IX Edición

Curso 2012 - 2013

Alejandro Quintana

Veinticuatro meses y un exilio

Miriam Domínguez, 17 años

                   Escuela Zalima (Córdoba)  

Me presento como Khaled, oficial de alto rango del ejército sirio. Hace dos años vivía en un pueblo cercano a Aleppo con mi mujer y mi hijo. Nos dedicábamos a la agricultura, aunque dado mi cargo militar, regularmente recibía la orden de abandonar esa vida humilde, cambiar las azadas por metralletas y bombas.

Nuestro presidente llegó al poder gracias a unas ideas reformistas que considerábamos beneficiosas para la nación. Sin embargo, ha sometido al pueblo a una dictadura en la que no cabe la más mínima señal de democracia. Gobierna Siria bajo un puño de hierro del que nadie puede escapar.

Todos los varones sirios hemos sido educados para matar a sangre fría y sin piedad, como si fuéramos máquinas de destrucción. No se nos puede comparar ni con los más sanguinarios animales.

No recuerdo mi primer asesinato ni a quién arrebaté sus sueños. Simplemente lanzo bombas a los lugares a los que Bashar Al-Assad nos envía, sin pensarlo, calculando la trayectoria y pulsando un botón. Así es como he combatido desde que tengo uso de razón. Primero contra el ejército israelí. Después cambió la dirección de los ataques.

No puedo describir mi desconcierto cuando comprobé que estábamos obligados a luchar contra mi pueblo. Se había iniciado una guerra civil en la que los “terroristas” –tal y como son llamados por el gobierno- eran aquellos que iniciaron una protesta exigiendo cambios, libertades, un respeto a los derechos humanos... Esos rebeldes son los responsables de que me haya visto obligado a masacrar a mi propio país. Su levantamiento ha tenido como consecuencia que debamos tomar durísimas medidas para devolver el orden a todos los territorios de Siria. Al menos, eran las palabras que no paraba de repetir para convencerme de que hacía lo correcto.

Con esa razón repitiéndose en mi mente ataqué Damasco. Dos potentes explosiones sacudieron la ciudad. Una de ellas la provoqué yo. Provoqué un alto número de fallecidos y heridos. Iniciamos el ataque a una hora en la que la gente abandonaba sus casas para ir al trabajo, al mercado, a la escuela... Se elevaron en el cielo dos columnas de humo. No soy consciente de la razón que me impulso a observar la catástrofe que yo mismo había generado. Escuchaba los gritos de los niños y con mis prismáticos veía gente que corría envuelta en llamas, madres abrazadas a sus hijos muertos, cascotes… Fue el peor suceso que había recibido Damasco, mi lugar de nacimiento.

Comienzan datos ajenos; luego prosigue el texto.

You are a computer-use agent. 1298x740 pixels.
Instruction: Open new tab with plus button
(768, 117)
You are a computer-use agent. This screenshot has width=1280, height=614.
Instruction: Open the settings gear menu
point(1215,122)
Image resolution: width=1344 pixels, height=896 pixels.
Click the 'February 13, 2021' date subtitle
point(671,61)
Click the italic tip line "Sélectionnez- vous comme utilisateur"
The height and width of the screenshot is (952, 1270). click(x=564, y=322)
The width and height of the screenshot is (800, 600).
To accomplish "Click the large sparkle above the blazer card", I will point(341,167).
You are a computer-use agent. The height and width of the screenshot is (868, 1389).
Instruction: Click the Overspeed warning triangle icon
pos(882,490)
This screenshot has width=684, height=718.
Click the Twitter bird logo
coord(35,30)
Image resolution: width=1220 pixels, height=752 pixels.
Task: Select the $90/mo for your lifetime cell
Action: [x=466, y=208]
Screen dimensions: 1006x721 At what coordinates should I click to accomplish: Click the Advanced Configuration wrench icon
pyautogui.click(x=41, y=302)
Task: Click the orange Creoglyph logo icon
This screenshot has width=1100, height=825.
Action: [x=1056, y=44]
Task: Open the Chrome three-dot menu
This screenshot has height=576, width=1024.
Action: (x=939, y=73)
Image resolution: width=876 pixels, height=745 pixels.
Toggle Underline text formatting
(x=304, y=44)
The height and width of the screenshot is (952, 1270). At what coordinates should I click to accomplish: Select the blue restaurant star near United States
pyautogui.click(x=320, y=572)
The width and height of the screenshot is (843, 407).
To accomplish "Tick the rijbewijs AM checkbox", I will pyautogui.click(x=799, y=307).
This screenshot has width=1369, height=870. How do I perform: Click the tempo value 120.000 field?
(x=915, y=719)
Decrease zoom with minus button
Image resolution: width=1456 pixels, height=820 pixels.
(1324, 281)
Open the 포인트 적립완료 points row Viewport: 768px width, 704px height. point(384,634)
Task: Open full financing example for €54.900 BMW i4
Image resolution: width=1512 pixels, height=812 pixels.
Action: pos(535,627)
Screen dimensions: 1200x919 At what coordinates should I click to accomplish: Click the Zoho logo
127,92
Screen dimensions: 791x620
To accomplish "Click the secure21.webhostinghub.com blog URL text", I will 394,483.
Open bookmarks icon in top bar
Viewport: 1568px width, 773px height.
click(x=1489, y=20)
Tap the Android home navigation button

Veía los ojos preocupados de mi mujer, Sara. Ella sabía que aquello no era correcto, pero callaba su opinión. Incluso, dejé de mirar a mi hijo a los ojos, pues en ellos se reflejaban los de los niños muertos.

Me convocaron para una nueva misión: un ataque a un colegio de la periferia de Damasco. Cuando iba a subirme al avión militar, decidí comprobar el cargamento que llevábamos: eran bombas de racimo, prohibidas por la ONU por que se abren al estallar, lanzando cientos de submuniciones de alto poder explosivo.

Las piernas me flaquearon, cerré los ojos y entré en mi avión dispuesto a dirigirme hacia el colegio. Debía obedecer las órdenes tan rápido como fuera posible.

Vi la escuela en la lejanía y por un momento dudé si aquello estaba bien. Todo sucedió en un instante: pulsé el botón y la bomba dio en el blanco. Sólo podía pensar en volver a casa; no quería que nadie mencionara lo ocurrido.

A la mañana siguiente me avisaron para una nueva misión. Antes entré en internet y comprobé el estado en el que había quedado el colegio. “Matanza en una escuela de Damasco”, rezaba el titular, “Ninguno de los fallecidos era mayor de 15 años” ¿Qué clase de monstruo había sido capaz de asesinarlos? Eran chicos de la edad de mi hijo.

Recogí mis cosas y me dirigí al avión. Entonces fui consciente de que no podría seguir así. No podía vivir en paz con el sufrimiento que había generado. Así que tomé el camino contrario al de mis compañeros y huí de Siria. Dejé a mi familia sin haberme despedido.

Sabía que las tropas de Bashar al Assad me buscarían para matarme. No podía poner en riesgo a mis seres queridos; no tenían culpa de nada.

Escribo desde Turquía. En Siria dicen que soy un renegado, un traidor a mi patria.